In artikel III, onderdeel E, worden aan artikel 17a, eerste lid, twee volzinnen toegevoegd, luidende: Indien het bevoegd gezag bij tien of meer samenwerkingsverbanden slechts een vestiging heeft aan te sluiten, kan het bevoegd gezag Onze minister verzoeken voor zijn scholen een afzonderlijk samenwerkingsverband te mogen oprichten, indien daarvan in ieder geval een speciale school voor basisonderwijs deel uitmaakt. Op het afzonderlijk samenwerkingsverband zijn het tweede tot en met veertiende lid, met uitzondering van het derde en vijfde lid, en het zeventiende lid van overeenkomstige toepassing.

Toelichting

Indieners zijn van mening dat een beperking gesteld dient te worden aan het aantal samenwerkingsverbanden waaraan het bevoegd gezag geacht kan worden deel te nemen.

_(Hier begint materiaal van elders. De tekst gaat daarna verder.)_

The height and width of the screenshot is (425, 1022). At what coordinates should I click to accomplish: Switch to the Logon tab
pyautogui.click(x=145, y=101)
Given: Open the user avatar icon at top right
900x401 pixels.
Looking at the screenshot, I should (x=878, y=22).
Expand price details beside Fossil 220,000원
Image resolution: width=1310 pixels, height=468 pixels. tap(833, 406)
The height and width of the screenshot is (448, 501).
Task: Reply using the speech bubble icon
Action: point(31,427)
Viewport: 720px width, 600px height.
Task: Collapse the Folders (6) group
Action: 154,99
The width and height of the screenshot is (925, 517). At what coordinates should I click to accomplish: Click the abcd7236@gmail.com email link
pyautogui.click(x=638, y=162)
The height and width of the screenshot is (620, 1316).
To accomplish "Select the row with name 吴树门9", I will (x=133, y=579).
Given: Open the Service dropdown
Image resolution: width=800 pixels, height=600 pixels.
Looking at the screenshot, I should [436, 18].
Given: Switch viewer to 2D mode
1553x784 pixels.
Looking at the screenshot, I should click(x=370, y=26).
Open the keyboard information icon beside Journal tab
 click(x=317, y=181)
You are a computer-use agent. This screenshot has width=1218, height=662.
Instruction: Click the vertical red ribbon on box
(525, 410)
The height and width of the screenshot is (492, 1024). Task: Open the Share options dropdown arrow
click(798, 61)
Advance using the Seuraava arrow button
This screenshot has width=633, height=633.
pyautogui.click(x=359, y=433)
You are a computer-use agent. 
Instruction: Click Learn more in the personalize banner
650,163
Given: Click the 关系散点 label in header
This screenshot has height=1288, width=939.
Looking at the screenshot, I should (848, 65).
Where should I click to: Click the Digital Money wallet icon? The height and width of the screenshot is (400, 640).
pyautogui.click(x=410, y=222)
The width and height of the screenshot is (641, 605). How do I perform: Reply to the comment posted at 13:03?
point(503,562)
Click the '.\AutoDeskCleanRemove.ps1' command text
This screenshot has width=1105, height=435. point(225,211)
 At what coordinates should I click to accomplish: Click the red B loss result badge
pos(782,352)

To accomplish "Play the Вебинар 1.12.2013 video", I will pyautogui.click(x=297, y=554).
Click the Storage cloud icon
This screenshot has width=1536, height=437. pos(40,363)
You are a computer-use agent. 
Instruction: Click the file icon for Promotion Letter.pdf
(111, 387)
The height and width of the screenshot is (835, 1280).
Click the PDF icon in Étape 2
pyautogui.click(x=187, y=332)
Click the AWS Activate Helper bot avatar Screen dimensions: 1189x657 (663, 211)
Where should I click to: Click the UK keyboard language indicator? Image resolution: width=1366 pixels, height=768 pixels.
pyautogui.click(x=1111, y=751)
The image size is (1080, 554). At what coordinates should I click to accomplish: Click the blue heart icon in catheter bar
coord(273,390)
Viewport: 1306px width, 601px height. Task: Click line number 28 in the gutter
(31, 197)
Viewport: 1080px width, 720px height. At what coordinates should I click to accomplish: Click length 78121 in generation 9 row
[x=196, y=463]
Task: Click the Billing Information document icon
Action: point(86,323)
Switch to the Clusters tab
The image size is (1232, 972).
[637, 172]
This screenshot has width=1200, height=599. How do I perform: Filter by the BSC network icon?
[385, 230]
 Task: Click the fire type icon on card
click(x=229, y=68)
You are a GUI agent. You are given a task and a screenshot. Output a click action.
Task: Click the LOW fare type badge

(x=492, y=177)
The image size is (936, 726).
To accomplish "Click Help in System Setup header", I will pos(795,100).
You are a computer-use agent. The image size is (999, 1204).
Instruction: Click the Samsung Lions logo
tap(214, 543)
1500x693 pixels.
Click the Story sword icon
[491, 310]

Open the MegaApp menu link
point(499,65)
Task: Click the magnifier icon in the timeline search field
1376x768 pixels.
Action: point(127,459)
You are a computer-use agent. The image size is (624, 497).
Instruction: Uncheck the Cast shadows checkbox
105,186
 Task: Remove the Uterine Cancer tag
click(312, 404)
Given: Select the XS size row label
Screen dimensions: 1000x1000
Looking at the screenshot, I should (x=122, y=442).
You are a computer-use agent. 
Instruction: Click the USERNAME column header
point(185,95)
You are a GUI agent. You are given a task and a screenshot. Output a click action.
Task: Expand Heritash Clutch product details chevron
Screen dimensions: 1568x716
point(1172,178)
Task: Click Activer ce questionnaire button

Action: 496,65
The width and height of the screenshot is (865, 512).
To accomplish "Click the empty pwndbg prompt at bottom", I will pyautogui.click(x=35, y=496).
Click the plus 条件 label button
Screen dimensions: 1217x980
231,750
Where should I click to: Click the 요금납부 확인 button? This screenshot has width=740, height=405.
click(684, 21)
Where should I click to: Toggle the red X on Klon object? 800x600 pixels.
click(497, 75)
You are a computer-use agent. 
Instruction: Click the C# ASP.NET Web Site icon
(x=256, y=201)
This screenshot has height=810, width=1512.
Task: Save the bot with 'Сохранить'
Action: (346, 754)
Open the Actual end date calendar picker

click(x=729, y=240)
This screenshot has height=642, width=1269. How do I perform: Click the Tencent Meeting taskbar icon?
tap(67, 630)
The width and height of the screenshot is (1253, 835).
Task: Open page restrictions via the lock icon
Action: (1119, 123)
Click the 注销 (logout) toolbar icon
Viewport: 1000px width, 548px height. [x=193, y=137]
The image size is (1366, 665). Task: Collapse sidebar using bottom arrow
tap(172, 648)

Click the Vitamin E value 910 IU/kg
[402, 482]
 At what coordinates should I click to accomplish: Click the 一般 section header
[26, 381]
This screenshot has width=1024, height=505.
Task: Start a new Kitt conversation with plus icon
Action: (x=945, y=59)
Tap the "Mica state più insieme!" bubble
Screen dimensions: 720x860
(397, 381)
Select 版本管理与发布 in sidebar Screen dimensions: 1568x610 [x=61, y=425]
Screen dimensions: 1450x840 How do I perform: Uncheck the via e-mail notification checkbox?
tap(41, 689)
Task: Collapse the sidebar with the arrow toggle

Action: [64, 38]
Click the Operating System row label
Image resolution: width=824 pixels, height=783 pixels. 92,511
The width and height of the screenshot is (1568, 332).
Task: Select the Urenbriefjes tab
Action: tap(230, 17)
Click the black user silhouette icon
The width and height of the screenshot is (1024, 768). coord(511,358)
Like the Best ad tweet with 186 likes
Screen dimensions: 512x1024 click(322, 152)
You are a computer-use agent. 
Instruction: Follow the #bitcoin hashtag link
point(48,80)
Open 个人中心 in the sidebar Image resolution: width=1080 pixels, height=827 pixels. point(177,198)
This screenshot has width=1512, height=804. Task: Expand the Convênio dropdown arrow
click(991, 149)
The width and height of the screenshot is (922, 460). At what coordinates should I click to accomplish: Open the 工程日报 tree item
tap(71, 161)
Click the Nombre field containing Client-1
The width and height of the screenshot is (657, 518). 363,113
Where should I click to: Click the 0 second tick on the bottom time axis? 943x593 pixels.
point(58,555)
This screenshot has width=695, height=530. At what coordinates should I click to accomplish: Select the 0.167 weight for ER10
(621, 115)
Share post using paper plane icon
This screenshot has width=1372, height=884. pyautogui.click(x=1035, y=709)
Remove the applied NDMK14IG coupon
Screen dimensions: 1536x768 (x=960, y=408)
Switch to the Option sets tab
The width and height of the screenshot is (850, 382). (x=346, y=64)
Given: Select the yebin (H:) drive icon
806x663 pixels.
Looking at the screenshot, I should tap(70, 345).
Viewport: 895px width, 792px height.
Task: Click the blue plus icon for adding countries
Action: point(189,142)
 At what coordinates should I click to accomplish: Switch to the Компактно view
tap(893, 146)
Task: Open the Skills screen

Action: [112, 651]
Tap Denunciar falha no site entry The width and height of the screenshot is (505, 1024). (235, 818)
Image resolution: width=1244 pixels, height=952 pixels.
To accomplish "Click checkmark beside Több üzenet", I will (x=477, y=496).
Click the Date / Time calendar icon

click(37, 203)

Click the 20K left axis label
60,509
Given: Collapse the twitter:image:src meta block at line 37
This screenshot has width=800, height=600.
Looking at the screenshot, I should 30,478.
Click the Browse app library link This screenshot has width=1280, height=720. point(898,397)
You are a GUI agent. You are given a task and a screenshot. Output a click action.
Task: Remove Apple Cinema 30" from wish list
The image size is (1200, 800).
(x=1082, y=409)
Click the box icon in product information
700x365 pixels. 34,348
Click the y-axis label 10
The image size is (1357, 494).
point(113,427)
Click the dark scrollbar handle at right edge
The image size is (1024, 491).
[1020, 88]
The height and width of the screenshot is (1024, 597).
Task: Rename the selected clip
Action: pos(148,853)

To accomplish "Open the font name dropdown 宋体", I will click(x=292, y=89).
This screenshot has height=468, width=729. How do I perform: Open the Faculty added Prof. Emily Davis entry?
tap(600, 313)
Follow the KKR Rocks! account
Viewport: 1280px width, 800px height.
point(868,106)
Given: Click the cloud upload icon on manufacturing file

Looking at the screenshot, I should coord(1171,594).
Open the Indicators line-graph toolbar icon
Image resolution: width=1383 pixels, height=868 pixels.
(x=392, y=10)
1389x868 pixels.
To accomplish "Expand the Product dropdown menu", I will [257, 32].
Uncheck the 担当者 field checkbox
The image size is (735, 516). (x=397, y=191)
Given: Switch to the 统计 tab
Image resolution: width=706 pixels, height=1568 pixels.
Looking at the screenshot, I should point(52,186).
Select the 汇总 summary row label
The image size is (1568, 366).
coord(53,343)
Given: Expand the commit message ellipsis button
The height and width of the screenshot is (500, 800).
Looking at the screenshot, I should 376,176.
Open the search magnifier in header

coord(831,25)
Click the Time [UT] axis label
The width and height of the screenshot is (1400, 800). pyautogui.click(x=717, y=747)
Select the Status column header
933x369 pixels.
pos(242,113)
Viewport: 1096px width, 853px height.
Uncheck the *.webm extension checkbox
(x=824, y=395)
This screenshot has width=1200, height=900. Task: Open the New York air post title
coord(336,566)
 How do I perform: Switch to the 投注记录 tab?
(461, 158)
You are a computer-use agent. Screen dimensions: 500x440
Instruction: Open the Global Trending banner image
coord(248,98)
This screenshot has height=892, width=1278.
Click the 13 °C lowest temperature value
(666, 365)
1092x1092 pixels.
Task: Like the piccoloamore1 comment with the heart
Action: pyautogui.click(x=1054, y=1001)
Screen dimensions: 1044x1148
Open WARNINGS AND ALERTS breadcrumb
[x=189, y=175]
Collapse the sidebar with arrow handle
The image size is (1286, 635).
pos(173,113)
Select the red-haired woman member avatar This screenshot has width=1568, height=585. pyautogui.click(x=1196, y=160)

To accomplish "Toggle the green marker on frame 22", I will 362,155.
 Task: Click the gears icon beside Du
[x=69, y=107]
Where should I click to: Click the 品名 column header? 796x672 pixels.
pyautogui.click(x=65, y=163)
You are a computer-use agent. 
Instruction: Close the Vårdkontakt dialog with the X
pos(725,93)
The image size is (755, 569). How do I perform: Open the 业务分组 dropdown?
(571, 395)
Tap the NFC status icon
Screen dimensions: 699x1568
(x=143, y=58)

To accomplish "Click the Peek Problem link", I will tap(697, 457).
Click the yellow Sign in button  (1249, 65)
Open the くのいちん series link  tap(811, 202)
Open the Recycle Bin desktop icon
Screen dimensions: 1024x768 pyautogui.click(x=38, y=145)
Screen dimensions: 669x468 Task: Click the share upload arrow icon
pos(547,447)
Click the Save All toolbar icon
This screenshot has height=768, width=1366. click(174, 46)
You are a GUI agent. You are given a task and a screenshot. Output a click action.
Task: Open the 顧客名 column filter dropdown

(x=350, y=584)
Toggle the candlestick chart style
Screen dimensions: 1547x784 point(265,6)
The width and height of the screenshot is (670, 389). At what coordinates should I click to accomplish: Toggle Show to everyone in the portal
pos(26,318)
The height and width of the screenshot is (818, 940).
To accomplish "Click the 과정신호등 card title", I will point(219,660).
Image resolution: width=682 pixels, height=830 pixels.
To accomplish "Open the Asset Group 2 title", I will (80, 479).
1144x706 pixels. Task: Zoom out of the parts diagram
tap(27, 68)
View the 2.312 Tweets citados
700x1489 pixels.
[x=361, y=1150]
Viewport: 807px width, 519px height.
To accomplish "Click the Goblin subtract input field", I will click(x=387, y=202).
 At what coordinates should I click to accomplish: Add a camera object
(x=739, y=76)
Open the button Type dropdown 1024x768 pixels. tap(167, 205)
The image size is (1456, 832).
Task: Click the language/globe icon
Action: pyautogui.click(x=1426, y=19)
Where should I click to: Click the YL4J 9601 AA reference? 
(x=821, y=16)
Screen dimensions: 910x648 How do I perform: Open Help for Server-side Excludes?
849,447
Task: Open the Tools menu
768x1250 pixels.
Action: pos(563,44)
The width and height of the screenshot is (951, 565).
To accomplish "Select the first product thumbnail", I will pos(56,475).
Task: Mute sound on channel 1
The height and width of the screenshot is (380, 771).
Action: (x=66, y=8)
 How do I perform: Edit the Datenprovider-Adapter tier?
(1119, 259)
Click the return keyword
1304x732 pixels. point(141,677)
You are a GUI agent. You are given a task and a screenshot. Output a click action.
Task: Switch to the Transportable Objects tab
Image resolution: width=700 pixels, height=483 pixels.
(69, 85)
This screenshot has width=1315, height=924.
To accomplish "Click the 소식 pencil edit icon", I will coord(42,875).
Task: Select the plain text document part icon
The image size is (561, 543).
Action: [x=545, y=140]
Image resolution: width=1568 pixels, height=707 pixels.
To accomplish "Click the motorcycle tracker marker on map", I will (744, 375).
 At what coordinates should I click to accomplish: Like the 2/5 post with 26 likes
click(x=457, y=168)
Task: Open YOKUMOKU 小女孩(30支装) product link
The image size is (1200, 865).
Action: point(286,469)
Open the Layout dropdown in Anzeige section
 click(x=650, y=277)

Het is onwenselijk dat de bestuurlijke kracht van het bevoegd gezag onder druk komt te staan doordat men in veel samenwerkingsverbanden slechts minimaal aanwezig is. Het betreft bevoegde gezagsorganen die zich enkel vanwege de aanwezigheid van één vestiging bij een samenwerkingsverband dienen aan te sluiten. Wanneer deze situatie zich voor het bevoegd gezag in tien of meer samenwerkingsverbanden voordoet kan zij de minister verzoeken een afzonderlijk samenwerkingsverband te mogen oprichten. Voorwaarde is dat daarvan in ieder geval een speciale school voor basisonderwijs deel uitmaakt.